TEXT TO READ:
○ ○ ○ ○
# And another thing, toilets.



## raynipper

Why is it some toilet seats don't stay up when blokes lift em.??
Because the lady of the house rules with a rod of iron and it's low priority.!! Even when the man of the house gets told don't pee on the seat??
Sad innit. I occasionally use a loo in friends houses and can see immediately why the toilet seat won't stay up. Of course I make a big song and dance about when I return to the fray.
Not only will both our seats stay upright but the main one will stay at any angle cos I adjusted the bolts to squeeze the hinges in slightly.

Blokes, assert yer rights.!!!

Ray.


----------



## Drew

I always sit down for a wee, it saves me from having to wash the the bathroom floor.


----------



## erneboy

Surely when outdoors every bloke in France just whips it out and has a piddle pretty much wherever they are Ray? Toilets seem largely unnecessary there to me.


----------



## raynipper

We are not all built alike Drew. Some need to stand to fully empty or keep going.
Yes Alan, outside it's common in France. And why not as it saves a valuable 'resource'. In fact with this drought we are experiencing washing up water is thrown onto plants.

But thats not the issue here. It's life education like always putting the lid down when finished and washing hands.

Ray.


----------



## barryd

Drew said:


> I always sit down for a wee, it saves me from having to wash the the bathroom floor.


Surrender monkey!


----------



## caulkhead

erneboy said:


> Surely when outdoors every bloke in France just whips it out and has a piddle pretty much wherever they are Ray? Toilets seem largely unnecessary there to me.
○ ○ ○ ○
MATERIAL SUPPLIED:
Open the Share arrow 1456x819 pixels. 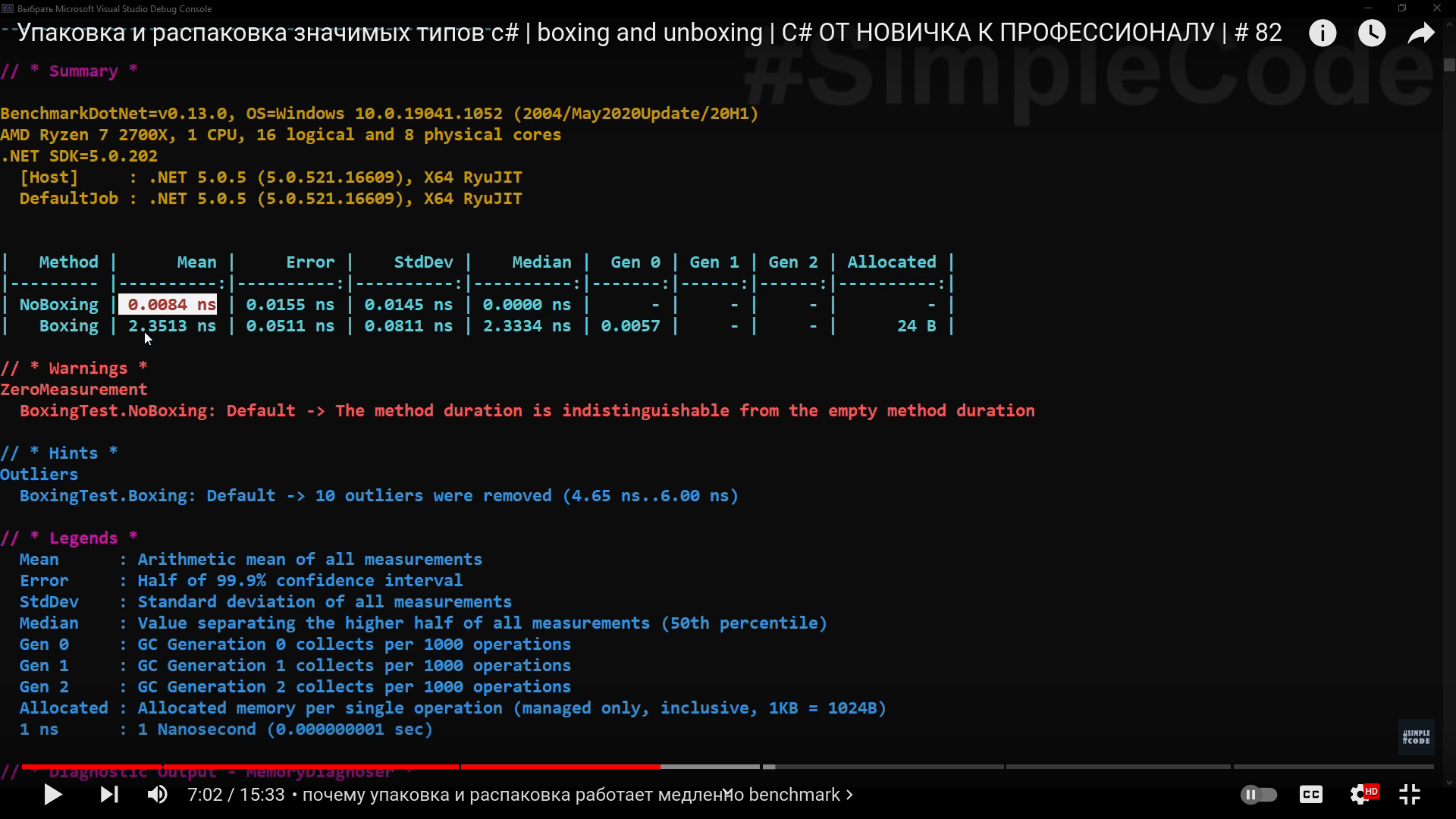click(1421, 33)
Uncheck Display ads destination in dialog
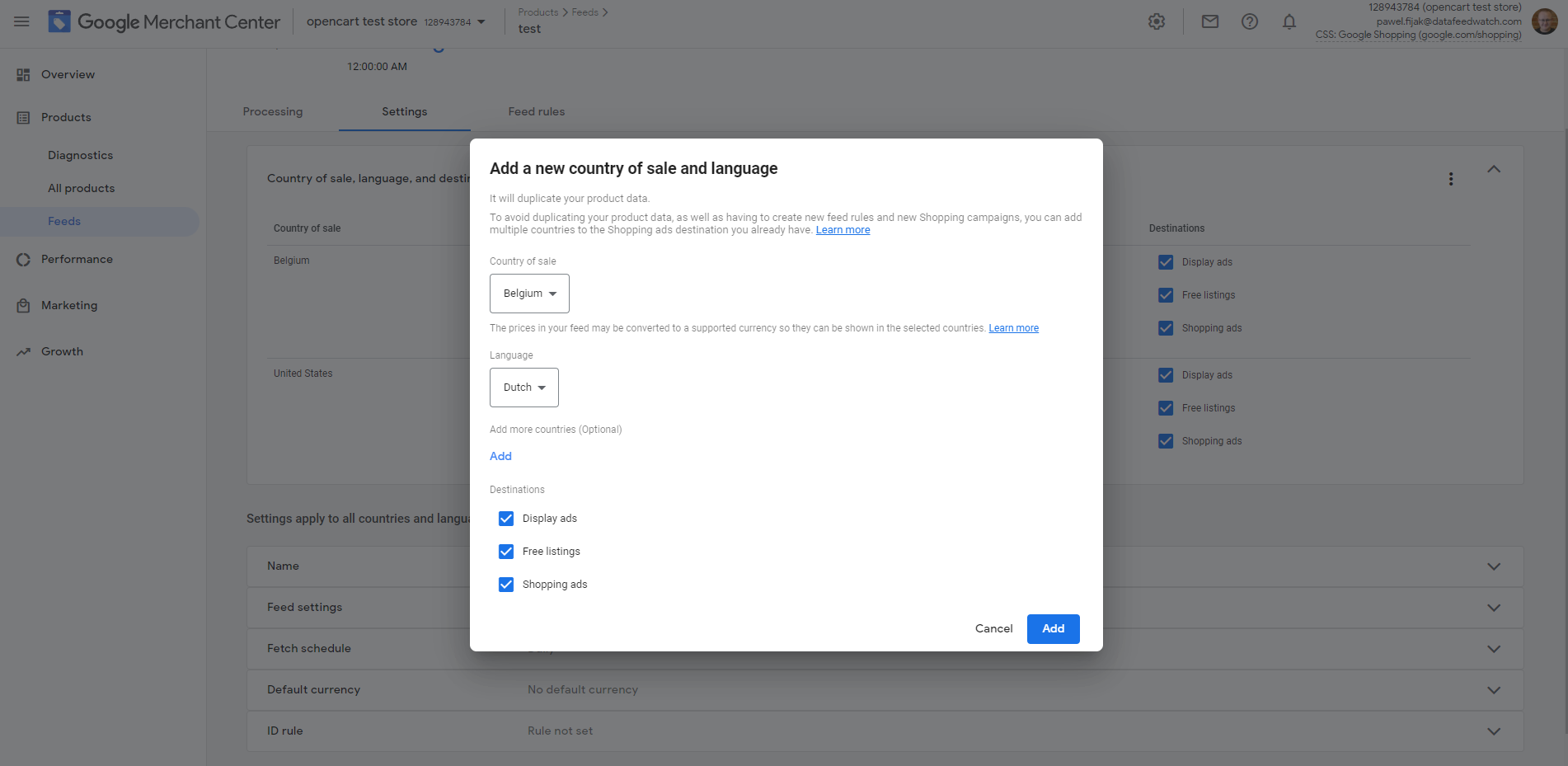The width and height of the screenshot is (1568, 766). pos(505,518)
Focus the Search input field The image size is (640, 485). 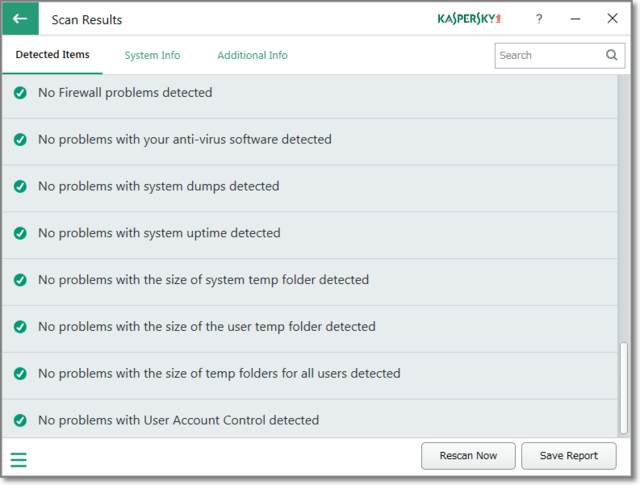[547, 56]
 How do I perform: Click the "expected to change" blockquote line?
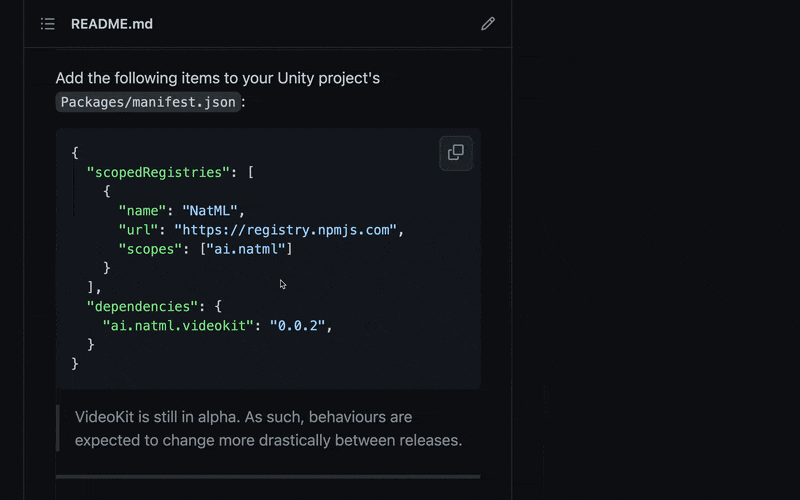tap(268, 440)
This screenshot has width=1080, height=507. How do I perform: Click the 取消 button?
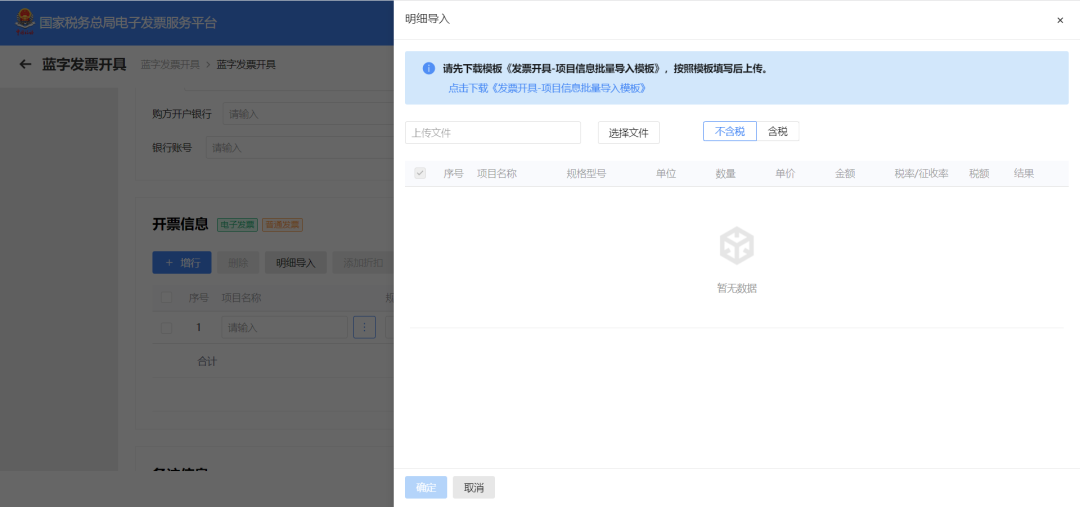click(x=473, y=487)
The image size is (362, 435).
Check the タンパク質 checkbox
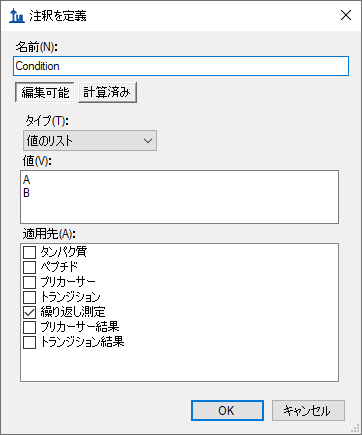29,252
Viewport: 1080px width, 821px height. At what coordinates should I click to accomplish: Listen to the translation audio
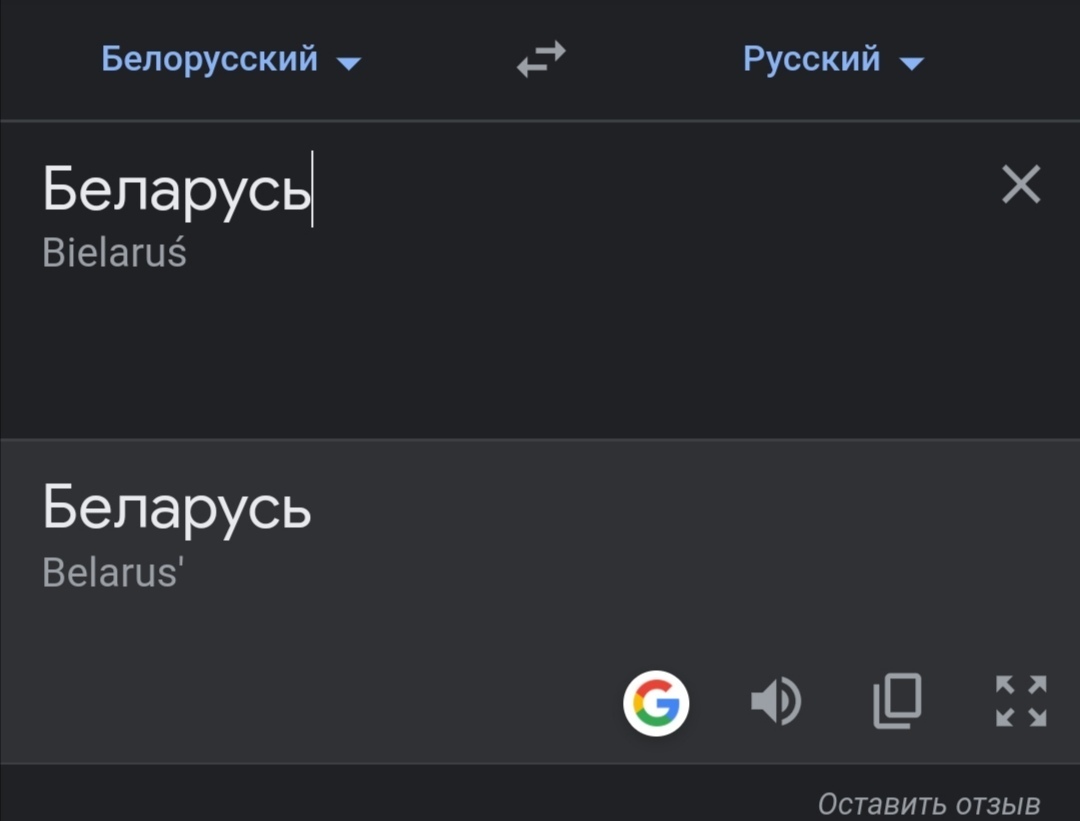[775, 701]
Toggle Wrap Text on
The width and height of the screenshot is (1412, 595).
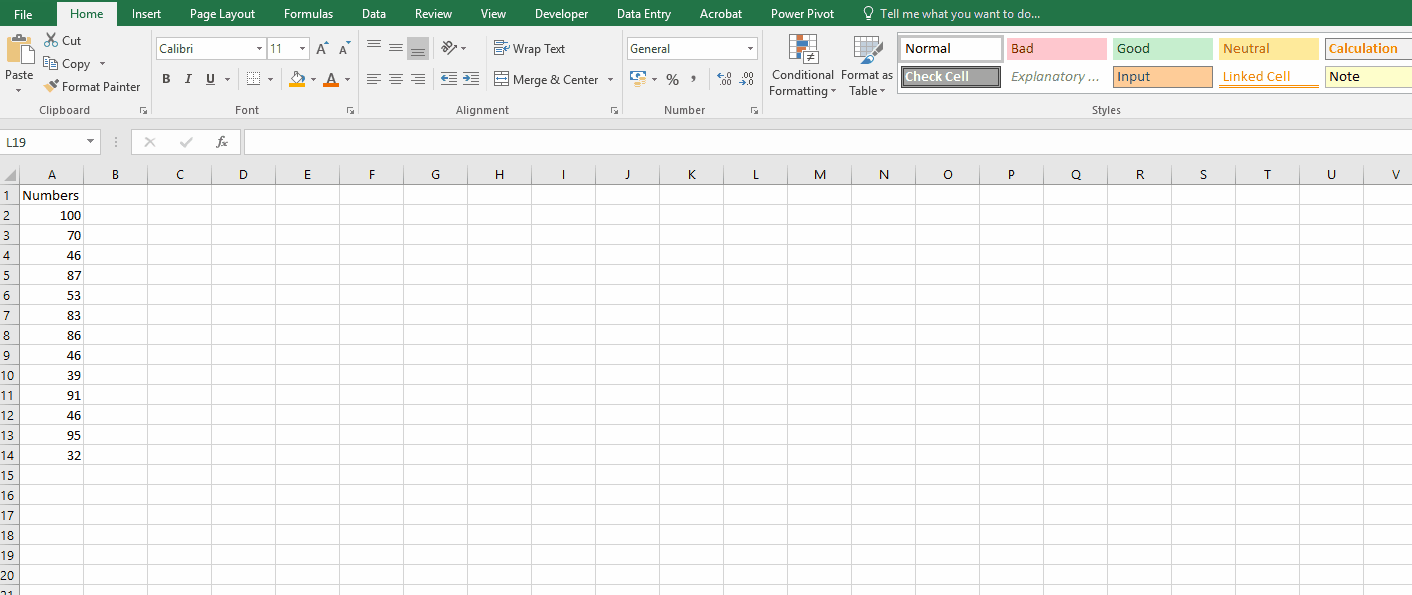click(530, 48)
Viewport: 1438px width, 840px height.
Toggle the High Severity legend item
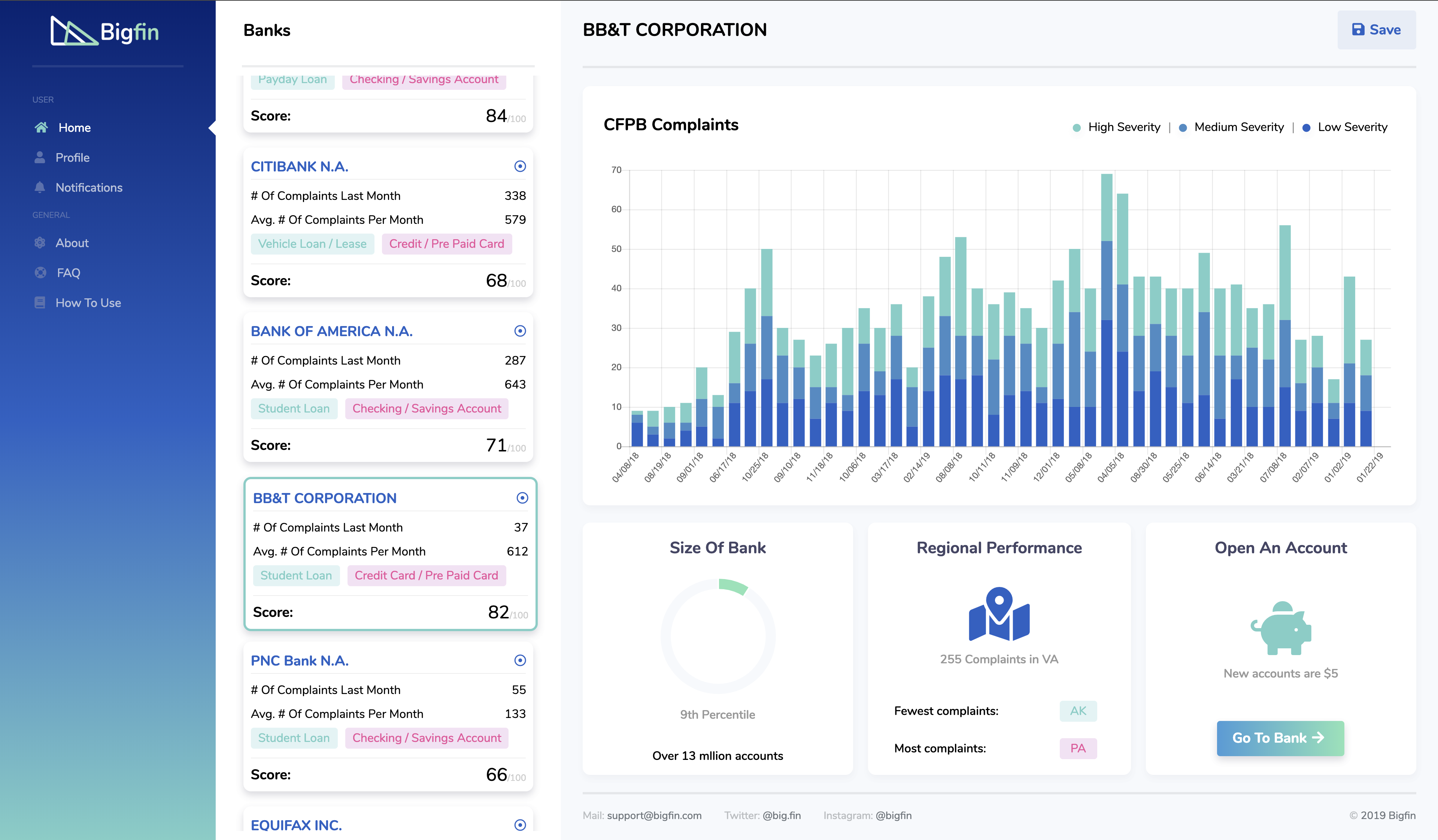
○ ○ ○ ○
WRITTEN TASK A:
Transcribe the passage of the forum thread about toilet seats starting at "Not only will" and ending at "assert yer rights.!!!".
WRITTEN TASK B:
Pick up the forum thread about toilet seats right after its last line and carry it further.

EXPECTED ANSWER A:
Not only will both our seats stay upright but the main one will stay at any angle cos I adjusted the bolts to squeeze the hinges in slightly.

Blokes, assert yer rights.!!!

EXPECTED ANSWER B:
Very true Alan! Unfortunately it seems to be catching on over here....:frown2:


----------



## erneboy

I'm going to be in Lincoln later on this week. I'll give it a go and see how I get on.


----------



## jiwawa

Don't do it Alan - you mightn't be allowed a smartphone in jail, and we'd miss you!


----------



## erneboy

Funny you should say that Jean.

Just got out of the Police Station. The duty solicitor says I could get two years. Apparently it's considered rather naughty to piddle on the lawn of Lincoln City Hall. I did my best French accent but it didn't help.

I'll have to abscond to Spain pdq now. Still I was going there anyway, via France luckily so I'll wait and have my next al fresco piddle there where it's properly appreciated.


----------



## dghr272

Drew said:


> I always sit down for a wee, it saves me from having to wash the the bathroom floor.


Yeah but..............


----------



## nicholsong

raynipper said:


> *Why is it some toilet seats don't stay up when blokes lift em.??*
> Because the lady of the house rules with a rod of iron and it's low priority.!! Even when the man of the house gets told don't pee on the seat??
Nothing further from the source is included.